Researchers are one step closer to creating an invisibility cloak. While the latest model won’t allow you to get up to the same hijinks as Harry Potter, the ultra-thin cloth is a massive leap forward in the field of invisibility.
When light hits an object, it is reflected in different directions. This is how we see an object’s shape, but an invisibility cloak interrupts this process by cleverly rerouting visible light to create an illusion that flattens a bulky object. Previous versions of the invisibility cloak have been large and bulky, but this latest device is thin enough to be wrapped around the object it is hiding.
The study, published in the journal Science, details how the 80-nanometer thick material, studded with gold nano-antennas, can make tiny 3D objects—about the size of a biological cell—disappear.

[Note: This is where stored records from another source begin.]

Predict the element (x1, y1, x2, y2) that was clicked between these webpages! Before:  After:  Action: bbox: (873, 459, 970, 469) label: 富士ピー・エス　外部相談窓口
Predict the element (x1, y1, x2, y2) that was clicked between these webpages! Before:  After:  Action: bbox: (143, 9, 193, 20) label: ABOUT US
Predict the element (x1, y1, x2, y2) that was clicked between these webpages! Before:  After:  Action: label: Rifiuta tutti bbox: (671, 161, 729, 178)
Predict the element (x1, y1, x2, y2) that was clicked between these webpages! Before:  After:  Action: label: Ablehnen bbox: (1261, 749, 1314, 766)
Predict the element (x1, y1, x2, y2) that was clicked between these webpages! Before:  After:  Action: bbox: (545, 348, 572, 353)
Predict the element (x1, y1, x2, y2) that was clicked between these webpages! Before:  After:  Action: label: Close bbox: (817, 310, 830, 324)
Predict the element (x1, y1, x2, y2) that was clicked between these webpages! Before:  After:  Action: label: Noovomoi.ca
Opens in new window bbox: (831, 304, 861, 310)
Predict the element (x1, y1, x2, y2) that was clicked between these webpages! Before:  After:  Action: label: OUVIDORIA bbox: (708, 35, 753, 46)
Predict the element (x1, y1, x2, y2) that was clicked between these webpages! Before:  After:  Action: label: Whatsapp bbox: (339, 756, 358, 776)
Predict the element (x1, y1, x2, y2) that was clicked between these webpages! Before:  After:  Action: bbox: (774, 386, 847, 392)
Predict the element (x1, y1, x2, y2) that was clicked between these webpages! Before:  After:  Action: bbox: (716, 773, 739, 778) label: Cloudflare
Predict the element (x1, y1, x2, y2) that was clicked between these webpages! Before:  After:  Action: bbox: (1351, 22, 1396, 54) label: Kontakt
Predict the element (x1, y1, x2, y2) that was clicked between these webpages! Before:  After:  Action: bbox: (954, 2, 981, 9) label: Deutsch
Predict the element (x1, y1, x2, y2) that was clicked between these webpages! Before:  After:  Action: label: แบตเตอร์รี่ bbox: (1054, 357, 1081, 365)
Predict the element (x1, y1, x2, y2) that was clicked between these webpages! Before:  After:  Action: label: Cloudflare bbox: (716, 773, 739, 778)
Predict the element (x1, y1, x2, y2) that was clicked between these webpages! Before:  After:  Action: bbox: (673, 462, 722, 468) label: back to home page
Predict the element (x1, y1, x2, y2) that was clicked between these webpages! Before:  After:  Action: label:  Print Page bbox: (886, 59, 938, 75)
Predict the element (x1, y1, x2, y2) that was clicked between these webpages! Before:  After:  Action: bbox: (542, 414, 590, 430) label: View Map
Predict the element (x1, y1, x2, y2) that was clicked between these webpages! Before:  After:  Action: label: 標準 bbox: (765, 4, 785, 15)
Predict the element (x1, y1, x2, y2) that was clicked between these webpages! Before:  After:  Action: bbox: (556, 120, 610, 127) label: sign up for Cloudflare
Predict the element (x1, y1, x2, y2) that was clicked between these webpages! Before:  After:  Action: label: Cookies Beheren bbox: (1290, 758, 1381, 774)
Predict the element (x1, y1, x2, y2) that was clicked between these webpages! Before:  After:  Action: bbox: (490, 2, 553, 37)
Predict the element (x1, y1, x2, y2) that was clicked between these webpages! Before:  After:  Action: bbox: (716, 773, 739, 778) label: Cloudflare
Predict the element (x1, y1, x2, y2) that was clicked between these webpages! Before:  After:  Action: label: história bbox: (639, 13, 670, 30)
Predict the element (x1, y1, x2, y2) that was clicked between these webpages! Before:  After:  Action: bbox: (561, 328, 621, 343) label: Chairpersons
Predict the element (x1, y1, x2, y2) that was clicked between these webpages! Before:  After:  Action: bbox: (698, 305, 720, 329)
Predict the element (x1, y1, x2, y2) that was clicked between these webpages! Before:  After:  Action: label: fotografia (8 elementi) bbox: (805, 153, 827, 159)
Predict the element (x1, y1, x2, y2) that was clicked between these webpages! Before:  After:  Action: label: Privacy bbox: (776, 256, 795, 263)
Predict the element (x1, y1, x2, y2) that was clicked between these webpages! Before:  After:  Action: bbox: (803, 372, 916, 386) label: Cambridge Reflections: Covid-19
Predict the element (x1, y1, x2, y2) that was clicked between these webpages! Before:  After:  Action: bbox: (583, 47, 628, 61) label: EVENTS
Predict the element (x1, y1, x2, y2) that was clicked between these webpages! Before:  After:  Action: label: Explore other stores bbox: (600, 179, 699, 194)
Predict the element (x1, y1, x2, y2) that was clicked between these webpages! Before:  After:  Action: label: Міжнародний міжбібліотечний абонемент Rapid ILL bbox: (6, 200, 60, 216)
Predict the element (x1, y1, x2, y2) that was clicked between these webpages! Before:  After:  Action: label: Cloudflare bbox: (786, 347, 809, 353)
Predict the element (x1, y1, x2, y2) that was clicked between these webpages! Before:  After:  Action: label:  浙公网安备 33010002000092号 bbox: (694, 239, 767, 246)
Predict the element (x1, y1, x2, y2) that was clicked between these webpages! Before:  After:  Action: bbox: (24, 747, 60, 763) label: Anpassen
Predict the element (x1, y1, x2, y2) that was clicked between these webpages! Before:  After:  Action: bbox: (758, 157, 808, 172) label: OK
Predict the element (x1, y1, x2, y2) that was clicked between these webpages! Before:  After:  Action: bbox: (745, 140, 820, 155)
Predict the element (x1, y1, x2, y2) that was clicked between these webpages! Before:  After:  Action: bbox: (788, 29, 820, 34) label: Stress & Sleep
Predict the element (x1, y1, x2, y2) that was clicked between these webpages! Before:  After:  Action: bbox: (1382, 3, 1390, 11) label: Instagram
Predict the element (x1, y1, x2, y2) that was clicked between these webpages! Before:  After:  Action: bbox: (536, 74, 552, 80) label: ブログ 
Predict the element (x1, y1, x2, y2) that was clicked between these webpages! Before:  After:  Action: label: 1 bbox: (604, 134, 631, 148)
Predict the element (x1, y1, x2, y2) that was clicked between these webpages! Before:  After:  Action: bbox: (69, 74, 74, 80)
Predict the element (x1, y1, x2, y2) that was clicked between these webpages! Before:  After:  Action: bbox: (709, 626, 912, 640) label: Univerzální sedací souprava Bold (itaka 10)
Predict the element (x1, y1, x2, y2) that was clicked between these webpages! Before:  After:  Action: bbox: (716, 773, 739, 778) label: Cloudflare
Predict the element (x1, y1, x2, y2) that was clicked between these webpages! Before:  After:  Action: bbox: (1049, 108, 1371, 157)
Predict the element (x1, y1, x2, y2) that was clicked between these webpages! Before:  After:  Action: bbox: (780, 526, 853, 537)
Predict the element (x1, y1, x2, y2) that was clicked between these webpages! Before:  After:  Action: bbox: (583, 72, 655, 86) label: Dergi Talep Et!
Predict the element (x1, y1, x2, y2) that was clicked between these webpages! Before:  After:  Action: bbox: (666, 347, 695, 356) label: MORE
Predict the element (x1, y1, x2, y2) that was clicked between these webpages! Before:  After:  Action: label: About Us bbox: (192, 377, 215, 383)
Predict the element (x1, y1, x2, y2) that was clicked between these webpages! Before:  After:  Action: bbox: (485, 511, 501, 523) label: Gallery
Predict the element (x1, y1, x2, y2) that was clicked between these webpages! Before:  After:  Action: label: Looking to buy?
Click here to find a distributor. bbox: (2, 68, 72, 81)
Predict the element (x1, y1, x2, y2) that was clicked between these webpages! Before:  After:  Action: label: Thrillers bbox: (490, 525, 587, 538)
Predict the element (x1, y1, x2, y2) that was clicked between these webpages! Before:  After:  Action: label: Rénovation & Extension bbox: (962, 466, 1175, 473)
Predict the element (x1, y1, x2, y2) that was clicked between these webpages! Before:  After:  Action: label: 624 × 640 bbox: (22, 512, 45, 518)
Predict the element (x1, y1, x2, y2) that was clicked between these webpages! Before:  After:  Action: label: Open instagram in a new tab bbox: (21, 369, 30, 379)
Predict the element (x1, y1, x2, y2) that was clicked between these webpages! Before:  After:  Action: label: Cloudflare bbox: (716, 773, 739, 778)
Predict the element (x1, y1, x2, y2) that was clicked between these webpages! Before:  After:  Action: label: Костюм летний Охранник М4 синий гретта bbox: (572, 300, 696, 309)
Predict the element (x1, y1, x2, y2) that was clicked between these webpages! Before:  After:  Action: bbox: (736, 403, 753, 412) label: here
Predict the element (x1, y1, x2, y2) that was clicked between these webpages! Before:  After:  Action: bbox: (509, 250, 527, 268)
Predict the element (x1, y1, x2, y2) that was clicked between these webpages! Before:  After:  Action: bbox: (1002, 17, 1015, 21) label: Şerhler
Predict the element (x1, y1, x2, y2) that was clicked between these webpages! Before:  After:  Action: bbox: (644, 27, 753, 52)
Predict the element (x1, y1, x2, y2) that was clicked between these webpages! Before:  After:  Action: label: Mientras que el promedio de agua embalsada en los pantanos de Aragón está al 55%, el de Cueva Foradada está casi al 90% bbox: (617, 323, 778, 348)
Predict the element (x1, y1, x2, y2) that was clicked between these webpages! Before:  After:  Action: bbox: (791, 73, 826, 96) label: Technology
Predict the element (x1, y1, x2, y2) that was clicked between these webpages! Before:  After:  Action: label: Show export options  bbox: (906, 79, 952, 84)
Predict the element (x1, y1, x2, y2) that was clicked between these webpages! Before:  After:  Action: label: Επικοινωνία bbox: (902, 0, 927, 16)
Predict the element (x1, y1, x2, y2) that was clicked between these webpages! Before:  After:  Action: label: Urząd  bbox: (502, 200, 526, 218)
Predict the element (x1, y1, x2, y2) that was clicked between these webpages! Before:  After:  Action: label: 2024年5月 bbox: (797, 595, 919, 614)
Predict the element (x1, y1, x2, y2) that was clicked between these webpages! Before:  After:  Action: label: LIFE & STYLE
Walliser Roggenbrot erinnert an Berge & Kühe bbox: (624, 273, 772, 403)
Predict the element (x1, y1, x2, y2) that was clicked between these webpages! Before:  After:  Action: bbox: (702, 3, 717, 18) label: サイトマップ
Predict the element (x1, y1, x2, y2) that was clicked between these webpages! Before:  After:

The cloak is able to cover up the contours on small 3D sample object that measured around 1,300 square microns in area. The cloak can be turned on and off by the antenna, which lead researcher Xiang Zhang told The Washington Post can “actually delay the light, delay the reflection, in such a way that every point of your face would reflect light as if from a flat surface, like a mirror.”
There are a number of limitations to this invisibility cloak. For one, the antennas have to be tailored to the bumps its hiding, so the so-called magic stops working if you move.
Researchers want to also scale up the cloak to cover bigger objects, but there are many technological hurdles to overcome before that becomes a reality. For now, it’s an exciting proof of concept and many, including the military, are eager to see the range of applications it can have in the future.